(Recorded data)

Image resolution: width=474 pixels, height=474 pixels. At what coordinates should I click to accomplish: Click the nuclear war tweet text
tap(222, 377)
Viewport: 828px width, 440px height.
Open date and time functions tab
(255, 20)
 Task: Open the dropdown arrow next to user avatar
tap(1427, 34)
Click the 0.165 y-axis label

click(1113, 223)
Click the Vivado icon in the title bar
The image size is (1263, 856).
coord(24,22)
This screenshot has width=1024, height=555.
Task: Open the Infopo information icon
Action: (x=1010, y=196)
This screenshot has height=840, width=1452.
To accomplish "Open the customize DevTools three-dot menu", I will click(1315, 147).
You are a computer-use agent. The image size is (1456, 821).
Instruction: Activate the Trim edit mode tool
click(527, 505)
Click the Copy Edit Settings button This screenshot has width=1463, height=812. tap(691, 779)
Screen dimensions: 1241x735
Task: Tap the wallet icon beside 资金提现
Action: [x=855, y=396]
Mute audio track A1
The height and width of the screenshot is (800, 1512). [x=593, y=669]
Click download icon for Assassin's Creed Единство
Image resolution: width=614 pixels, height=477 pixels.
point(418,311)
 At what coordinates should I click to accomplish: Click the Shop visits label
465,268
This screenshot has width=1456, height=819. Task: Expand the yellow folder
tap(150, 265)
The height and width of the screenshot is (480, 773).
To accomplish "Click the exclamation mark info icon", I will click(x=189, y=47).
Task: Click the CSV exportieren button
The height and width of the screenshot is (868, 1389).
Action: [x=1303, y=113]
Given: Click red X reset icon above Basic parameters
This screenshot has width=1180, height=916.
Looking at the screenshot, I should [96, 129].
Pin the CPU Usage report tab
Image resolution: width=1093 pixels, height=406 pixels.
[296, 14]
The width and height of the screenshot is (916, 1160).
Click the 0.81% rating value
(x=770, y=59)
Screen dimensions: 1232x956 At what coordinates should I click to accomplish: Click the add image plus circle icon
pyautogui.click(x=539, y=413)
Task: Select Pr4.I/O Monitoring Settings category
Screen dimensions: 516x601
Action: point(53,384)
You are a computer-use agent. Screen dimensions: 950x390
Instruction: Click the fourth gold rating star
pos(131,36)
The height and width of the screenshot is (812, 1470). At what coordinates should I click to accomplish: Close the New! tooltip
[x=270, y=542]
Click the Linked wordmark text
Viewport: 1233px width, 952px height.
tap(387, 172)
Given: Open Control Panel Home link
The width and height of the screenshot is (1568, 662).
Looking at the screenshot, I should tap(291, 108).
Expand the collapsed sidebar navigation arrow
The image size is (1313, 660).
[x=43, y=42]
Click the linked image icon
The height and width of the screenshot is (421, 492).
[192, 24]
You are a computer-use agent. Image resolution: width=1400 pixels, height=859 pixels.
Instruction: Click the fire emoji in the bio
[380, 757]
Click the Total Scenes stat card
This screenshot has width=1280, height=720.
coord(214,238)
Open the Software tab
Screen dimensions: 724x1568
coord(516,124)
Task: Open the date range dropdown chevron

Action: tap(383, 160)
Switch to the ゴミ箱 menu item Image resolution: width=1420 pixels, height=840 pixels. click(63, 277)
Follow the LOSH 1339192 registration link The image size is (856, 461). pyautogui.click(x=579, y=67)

» What is asked
Rewrite the records above as a Markdown table with the columns Row and Line. Put each line of the records in its own row with a running number, and leave out the blank lines.

» Response to the exercise
| Row | Line |
|---|---|
| 1 | Image resolution: width=474 pixels, height=474 pixels. At what coordinates should I click to accomplish: Click the nuclear war tweet text |
| 2 | tap(222, 377) |
| 3 | Viewport: 828px width, 440px height. |
| 4 | Open date and time functions tab |
| 5 | (255, 20) |
| 6 |  Task: Open the dropdown arrow next to user avatar |
| 7 | tap(1427, 34) |
| 8 | Click the 0.165 y-axis label |
| 9 | click(1113, 223) |
| 10 | Click the Vivado icon in the title bar |
| 11 | The image size is (1263, 856). |
| 12 | coord(24,22) |
| 13 | This screenshot has width=1024, height=555. |
| 14 | Task: Open the Infopo information icon |
| 15 | Action: (x=1010, y=196) |
| 16 | This screenshot has height=840, width=1452. |
| 17 | To accomplish "Open the customize DevTools three-dot menu", I will click(1315, 147). |
| 18 | You are a computer-use agent. The image size is (1456, 821). |
| 19 | Instruction: Activate the Trim edit mode tool |
| 20 | click(527, 505) |
| 21 | Click the Copy Edit Settings button This screenshot has width=1463, height=812. tap(691, 779) |
| 22 | Screen dimensions: 1241x735 |
| 23 | Task: Tap the wallet icon beside 资金提现 |
| 24 | Action: [x=855, y=396] |
| 25 | Mute audio track A1 |
| 26 | The height and width of the screenshot is (800, 1512). [x=593, y=669] |
| 27 | Click download icon for Assassin's Creed Единство |
| 28 | Image resolution: width=614 pixels, height=477 pixels. |
| 29 | point(418,311) |
| 30 |  At what coordinates should I click to accomplish: Click the Shop visits label |
| 31 | 465,268 |
| 32 | This screenshot has width=1456, height=819. Task: Expand the yellow folder |
| 33 | tap(150, 265) |
| 34 | The height and width of the screenshot is (480, 773). |
| 35 | To accomplish "Click the exclamation mark info icon", I will click(x=189, y=47). |
| 36 | Task: Click the CSV exportieren button |
| 37 | The height and width of the screenshot is (868, 1389). |
| 38 | Action: [x=1303, y=113] |
| 39 | Given: Click red X reset icon above Basic parameters |
| 40 | This screenshot has width=1180, height=916. |
| 41 | Looking at the screenshot, I should [96, 129]. |
| 42 | Pin the CPU Usage report tab |
| 43 | Image resolution: width=1093 pixels, height=406 pixels. |
| 44 | [296, 14] |
| 45 | The width and height of the screenshot is (916, 1160). |
| 46 | Click the 0.81% rating value |
| 47 | (x=770, y=59) |
| 48 | Screen dimensions: 1232x956 At what coordinates should I click to accomplish: Click the add image plus circle icon |
| 49 | pyautogui.click(x=539, y=413) |
| 50 | Task: Select Pr4.I/O Monitoring Settings category |
| 51 | Screen dimensions: 516x601 |
| 52 | Action: point(53,384) |
| 53 | You are a computer-use agent. Screen dimensions: 950x390 |
| 54 | Instruction: Click the fourth gold rating star |
| 55 | pos(131,36) |
| 56 | The height and width of the screenshot is (812, 1470). At what coordinates should I click to accomplish: Close the New! tooltip |
| 57 | [x=270, y=542] |
| 58 | Click the Linked wordmark text |
| 59 | Viewport: 1233px width, 952px height. |
| 60 | tap(387, 172) |
| 61 | Given: Open Control Panel Home link |
| 62 | The width and height of the screenshot is (1568, 662). |
| 63 | Looking at the screenshot, I should tap(291, 108). |
| 64 | Expand the collapsed sidebar navigation arrow |
| 65 | The image size is (1313, 660). |
| 66 | [x=43, y=42] |
| 67 | Click the linked image icon |
| 68 | The height and width of the screenshot is (421, 492). |
| 69 | [192, 24] |
| 70 | You are a computer-use agent. Image resolution: width=1400 pixels, height=859 pixels. |
| 71 | Instruction: Click the fire emoji in the bio |
| 72 | [380, 757] |
| 73 | Click the Total Scenes stat card |
| 74 | This screenshot has width=1280, height=720. |
| 75 | coord(214,238) |
| 76 | Open the Software tab |
| 77 | Screen dimensions: 724x1568 |
| 78 | coord(516,124) |
| 79 | Task: Open the date range dropdown chevron |
| 80 | Action: tap(383, 160) |
| 81 | Switch to the ゴミ箱 menu item Image resolution: width=1420 pixels, height=840 pixels. click(63, 277) |
| 82 | Follow the LOSH 1339192 registration link The image size is (856, 461). pyautogui.click(x=579, y=67) |